Data lines
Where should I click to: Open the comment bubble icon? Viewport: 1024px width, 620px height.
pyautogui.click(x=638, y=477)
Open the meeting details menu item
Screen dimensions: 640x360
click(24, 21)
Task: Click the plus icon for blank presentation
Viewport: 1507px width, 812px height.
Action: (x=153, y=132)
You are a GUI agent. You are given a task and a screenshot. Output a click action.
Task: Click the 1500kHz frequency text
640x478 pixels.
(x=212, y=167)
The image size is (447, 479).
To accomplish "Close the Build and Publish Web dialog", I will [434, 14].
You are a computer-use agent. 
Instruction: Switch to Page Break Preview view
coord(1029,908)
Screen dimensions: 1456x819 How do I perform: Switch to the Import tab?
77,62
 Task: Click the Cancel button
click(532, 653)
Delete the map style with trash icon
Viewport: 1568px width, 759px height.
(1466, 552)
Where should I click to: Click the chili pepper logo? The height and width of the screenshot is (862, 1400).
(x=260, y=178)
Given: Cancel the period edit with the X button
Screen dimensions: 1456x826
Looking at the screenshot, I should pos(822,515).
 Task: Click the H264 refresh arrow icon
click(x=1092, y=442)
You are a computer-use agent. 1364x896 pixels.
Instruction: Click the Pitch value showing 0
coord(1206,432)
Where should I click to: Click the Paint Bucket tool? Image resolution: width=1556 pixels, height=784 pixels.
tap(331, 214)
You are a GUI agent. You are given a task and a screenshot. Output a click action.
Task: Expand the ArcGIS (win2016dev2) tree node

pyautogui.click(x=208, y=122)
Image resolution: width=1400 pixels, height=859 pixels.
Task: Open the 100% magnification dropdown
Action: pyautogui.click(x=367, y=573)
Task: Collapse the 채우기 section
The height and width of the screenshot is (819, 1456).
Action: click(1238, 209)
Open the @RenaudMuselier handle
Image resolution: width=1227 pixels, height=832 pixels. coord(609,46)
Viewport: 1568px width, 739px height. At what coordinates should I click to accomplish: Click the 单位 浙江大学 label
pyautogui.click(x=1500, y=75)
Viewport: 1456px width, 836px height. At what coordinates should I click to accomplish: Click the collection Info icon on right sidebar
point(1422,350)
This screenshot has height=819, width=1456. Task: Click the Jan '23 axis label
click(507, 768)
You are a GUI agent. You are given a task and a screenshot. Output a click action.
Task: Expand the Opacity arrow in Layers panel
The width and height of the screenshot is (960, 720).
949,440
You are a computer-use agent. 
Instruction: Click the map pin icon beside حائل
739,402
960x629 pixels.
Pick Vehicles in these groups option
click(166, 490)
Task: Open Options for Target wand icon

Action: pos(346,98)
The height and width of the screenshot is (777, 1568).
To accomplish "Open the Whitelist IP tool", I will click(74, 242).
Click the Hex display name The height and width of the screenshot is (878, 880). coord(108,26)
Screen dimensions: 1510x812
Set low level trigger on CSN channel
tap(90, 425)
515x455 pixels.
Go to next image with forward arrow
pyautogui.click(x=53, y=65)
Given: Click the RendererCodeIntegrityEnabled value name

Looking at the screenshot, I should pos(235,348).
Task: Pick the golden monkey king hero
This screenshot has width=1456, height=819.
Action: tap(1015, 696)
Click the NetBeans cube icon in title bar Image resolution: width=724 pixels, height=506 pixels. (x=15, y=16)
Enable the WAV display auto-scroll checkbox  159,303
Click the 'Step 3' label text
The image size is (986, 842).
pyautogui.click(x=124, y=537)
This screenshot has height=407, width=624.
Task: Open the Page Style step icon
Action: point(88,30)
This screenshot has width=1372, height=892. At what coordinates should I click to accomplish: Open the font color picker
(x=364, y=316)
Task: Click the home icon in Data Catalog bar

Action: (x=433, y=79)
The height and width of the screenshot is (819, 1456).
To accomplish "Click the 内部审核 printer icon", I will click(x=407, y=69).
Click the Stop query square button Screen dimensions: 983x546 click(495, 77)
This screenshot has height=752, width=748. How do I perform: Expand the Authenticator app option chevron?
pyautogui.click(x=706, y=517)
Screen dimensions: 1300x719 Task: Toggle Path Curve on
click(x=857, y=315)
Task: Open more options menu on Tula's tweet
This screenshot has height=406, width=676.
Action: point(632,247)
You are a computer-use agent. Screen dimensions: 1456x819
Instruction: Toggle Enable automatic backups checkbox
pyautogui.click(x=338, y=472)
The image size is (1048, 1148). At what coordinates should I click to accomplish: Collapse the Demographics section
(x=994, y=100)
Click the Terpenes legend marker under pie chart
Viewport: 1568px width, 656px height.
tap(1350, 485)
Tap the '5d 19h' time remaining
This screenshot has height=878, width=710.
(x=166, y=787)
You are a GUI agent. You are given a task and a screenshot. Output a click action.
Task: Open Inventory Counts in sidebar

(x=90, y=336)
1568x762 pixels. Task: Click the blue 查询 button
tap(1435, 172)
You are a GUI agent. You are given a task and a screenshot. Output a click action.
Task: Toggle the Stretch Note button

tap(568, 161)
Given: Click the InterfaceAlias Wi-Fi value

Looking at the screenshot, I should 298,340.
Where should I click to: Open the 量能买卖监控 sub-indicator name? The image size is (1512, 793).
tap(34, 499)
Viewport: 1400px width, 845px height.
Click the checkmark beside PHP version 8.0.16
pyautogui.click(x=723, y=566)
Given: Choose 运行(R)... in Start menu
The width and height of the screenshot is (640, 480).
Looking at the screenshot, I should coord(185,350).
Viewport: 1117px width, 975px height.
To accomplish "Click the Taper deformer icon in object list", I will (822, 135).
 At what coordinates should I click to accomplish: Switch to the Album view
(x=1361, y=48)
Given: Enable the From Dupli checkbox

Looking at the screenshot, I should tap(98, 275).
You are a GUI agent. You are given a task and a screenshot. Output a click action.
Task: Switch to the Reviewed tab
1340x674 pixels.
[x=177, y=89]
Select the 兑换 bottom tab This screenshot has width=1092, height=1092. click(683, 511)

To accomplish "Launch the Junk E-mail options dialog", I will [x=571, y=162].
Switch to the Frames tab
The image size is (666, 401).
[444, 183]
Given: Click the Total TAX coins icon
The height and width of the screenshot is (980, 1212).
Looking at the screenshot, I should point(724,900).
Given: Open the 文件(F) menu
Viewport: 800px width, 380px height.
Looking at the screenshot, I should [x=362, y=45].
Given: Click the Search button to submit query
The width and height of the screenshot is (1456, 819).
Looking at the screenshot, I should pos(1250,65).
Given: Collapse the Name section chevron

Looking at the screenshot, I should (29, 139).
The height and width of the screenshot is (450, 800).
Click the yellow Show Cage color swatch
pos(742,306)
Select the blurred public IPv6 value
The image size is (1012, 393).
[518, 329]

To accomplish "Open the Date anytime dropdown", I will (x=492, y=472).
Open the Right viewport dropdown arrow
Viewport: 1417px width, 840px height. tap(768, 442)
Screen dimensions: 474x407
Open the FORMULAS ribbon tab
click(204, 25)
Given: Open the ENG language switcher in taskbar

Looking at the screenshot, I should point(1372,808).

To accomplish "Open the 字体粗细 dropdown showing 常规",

_What the task asks:_
Copy out every one of the entries above, character for character, without changing anything.

_Task solution:_
Where should I click to: Open the comment bubble icon? Viewport: 1024px width, 620px height.
pyautogui.click(x=638, y=477)
Open the meeting details menu item
Screen dimensions: 640x360
click(24, 21)
Task: Click the plus icon for blank presentation
Viewport: 1507px width, 812px height.
Action: (x=153, y=132)
You are a GUI agent. You are given a task and a screenshot. Output a click action.
Task: Click the 1500kHz frequency text
640x478 pixels.
(x=212, y=167)
The image size is (447, 479).
To accomplish "Close the Build and Publish Web dialog", I will [434, 14].
You are a computer-use agent. 
Instruction: Switch to Page Break Preview view
coord(1029,908)
Screen dimensions: 1456x819 How do I perform: Switch to the Import tab?
77,62
 Task: Click the Cancel button
click(532, 653)
Delete the map style with trash icon
Viewport: 1568px width, 759px height.
(1466, 552)
Where should I click to: Click the chili pepper logo? The height and width of the screenshot is (862, 1400).
(x=260, y=178)
Given: Cancel the period edit with the X button
Screen dimensions: 1456x826
Looking at the screenshot, I should pos(822,515).
 Task: Click the H264 refresh arrow icon
click(x=1092, y=442)
You are a computer-use agent. 1364x896 pixels.
Instruction: Click the Pitch value showing 0
coord(1206,432)
Where should I click to: Click the Paint Bucket tool? Image resolution: width=1556 pixels, height=784 pixels.
tap(331, 214)
You are a GUI agent. You are given a task and a screenshot. Output a click action.
Task: Expand the ArcGIS (win2016dev2) tree node

pyautogui.click(x=208, y=122)
Image resolution: width=1400 pixels, height=859 pixels.
Task: Open the 100% magnification dropdown
Action: pyautogui.click(x=367, y=573)
Task: Collapse the 채우기 section
The height and width of the screenshot is (819, 1456).
Action: click(1238, 209)
Open the @RenaudMuselier handle
Image resolution: width=1227 pixels, height=832 pixels. coord(609,46)
Viewport: 1568px width, 739px height. At what coordinates should I click to accomplish: Click the 单位 浙江大学 label
pyautogui.click(x=1500, y=75)
Viewport: 1456px width, 836px height. At what coordinates should I click to accomplish: Click the collection Info icon on right sidebar
point(1422,350)
This screenshot has height=819, width=1456. Task: Click the Jan '23 axis label
click(507, 768)
You are a GUI agent. You are given a task and a screenshot. Output a click action.
Task: Expand the Opacity arrow in Layers panel
The width and height of the screenshot is (960, 720).
949,440
You are a computer-use agent. 
Instruction: Click the map pin icon beside حائل
739,402
960x629 pixels.
Pick Vehicles in these groups option
click(166, 490)
Task: Open Options for Target wand icon

Action: pos(346,98)
The height and width of the screenshot is (777, 1568).
To accomplish "Open the Whitelist IP tool", I will click(74, 242).
Click the Hex display name The height and width of the screenshot is (878, 880). coord(108,26)
Screen dimensions: 1510x812
Set low level trigger on CSN channel
tap(90, 425)
515x455 pixels.
Go to next image with forward arrow
pyautogui.click(x=53, y=65)
Given: Click the RendererCodeIntegrityEnabled value name

Looking at the screenshot, I should pos(235,348).
Task: Pick the golden monkey king hero
This screenshot has width=1456, height=819.
Action: tap(1015, 696)
Click the NetBeans cube icon in title bar Image resolution: width=724 pixels, height=506 pixels. (x=15, y=16)
Enable the WAV display auto-scroll checkbox  159,303
Click the 'Step 3' label text
The image size is (986, 842).
pyautogui.click(x=124, y=537)
This screenshot has height=407, width=624.
Task: Open the Page Style step icon
Action: point(88,30)
This screenshot has width=1372, height=892. At what coordinates should I click to accomplish: Open the font color picker
(x=364, y=316)
Task: Click the home icon in Data Catalog bar

Action: (x=433, y=79)
The height and width of the screenshot is (819, 1456).
To accomplish "Click the 内部审核 printer icon", I will click(x=407, y=69).
Click the Stop query square button Screen dimensions: 983x546 click(495, 77)
This screenshot has height=752, width=748. How do I perform: Expand the Authenticator app option chevron?
pyautogui.click(x=706, y=517)
Screen dimensions: 1300x719 Task: Toggle Path Curve on
click(x=857, y=315)
Task: Open more options menu on Tula's tweet
This screenshot has height=406, width=676.
Action: point(632,247)
You are a computer-use agent. Screen dimensions: 1456x819
Instruction: Toggle Enable automatic backups checkbox
pyautogui.click(x=338, y=472)
The image size is (1048, 1148). At what coordinates should I click to accomplish: Collapse the Demographics section
(x=994, y=100)
Click the Terpenes legend marker under pie chart
Viewport: 1568px width, 656px height.
tap(1350, 485)
Tap the '5d 19h' time remaining
This screenshot has height=878, width=710.
(x=166, y=787)
You are a GUI agent. You are given a task and a screenshot. Output a click action.
Task: Open Inventory Counts in sidebar

(x=90, y=336)
1568x762 pixels. Task: Click the blue 查询 button
tap(1435, 172)
You are a GUI agent. You are given a task and a screenshot. Output a click action.
Task: Toggle the Stretch Note button

tap(568, 161)
Given: Click the InterfaceAlias Wi-Fi value

Looking at the screenshot, I should 298,340.
Where should I click to: Open the 量能买卖监控 sub-indicator name? The image size is (1512, 793).
tap(34, 499)
Viewport: 1400px width, 845px height.
Click the checkmark beside PHP version 8.0.16
pyautogui.click(x=723, y=566)
Given: Choose 运行(R)... in Start menu
The width and height of the screenshot is (640, 480).
Looking at the screenshot, I should coord(185,350).
Viewport: 1117px width, 975px height.
To accomplish "Click the Taper deformer icon in object list", I will (822, 135).
 At what coordinates should I click to accomplish: Switch to the Album view
(x=1361, y=48)
Given: Enable the From Dupli checkbox

Looking at the screenshot, I should tap(98, 275).
You are a GUI agent. You are given a task and a screenshot. Output a click action.
Task: Switch to the Reviewed tab
1340x674 pixels.
[x=177, y=89]
Select the 兑换 bottom tab This screenshot has width=1092, height=1092. click(683, 511)

To accomplish "Launch the Junk E-mail options dialog", I will [x=571, y=162].
Switch to the Frames tab
The image size is (666, 401).
[444, 183]
Given: Click the Total TAX coins icon
The height and width of the screenshot is (980, 1212).
Looking at the screenshot, I should point(724,900).
Given: Open the 文件(F) menu
Viewport: 800px width, 380px height.
Looking at the screenshot, I should [x=362, y=45].
Given: Click the Search button to submit query
The width and height of the screenshot is (1456, 819).
Looking at the screenshot, I should pos(1250,65).
Given: Collapse the Name section chevron

Looking at the screenshot, I should (29, 139).
The height and width of the screenshot is (450, 800).
Click the yellow Show Cage color swatch
pos(742,306)
Select the blurred public IPv6 value
The image size is (1012, 393).
[518, 329]

To accomplish "Open the Date anytime dropdown", I will (x=492, y=472).
Open the Right viewport dropdown arrow
Viewport: 1417px width, 840px height. tap(768, 442)
Screen dimensions: 474x407
Open the FORMULAS ribbon tab
click(204, 25)
Given: Open the ENG language switcher in taskbar

Looking at the screenshot, I should point(1372,808).

To accomplish "Open the 字体粗细 dropdown showing 常规",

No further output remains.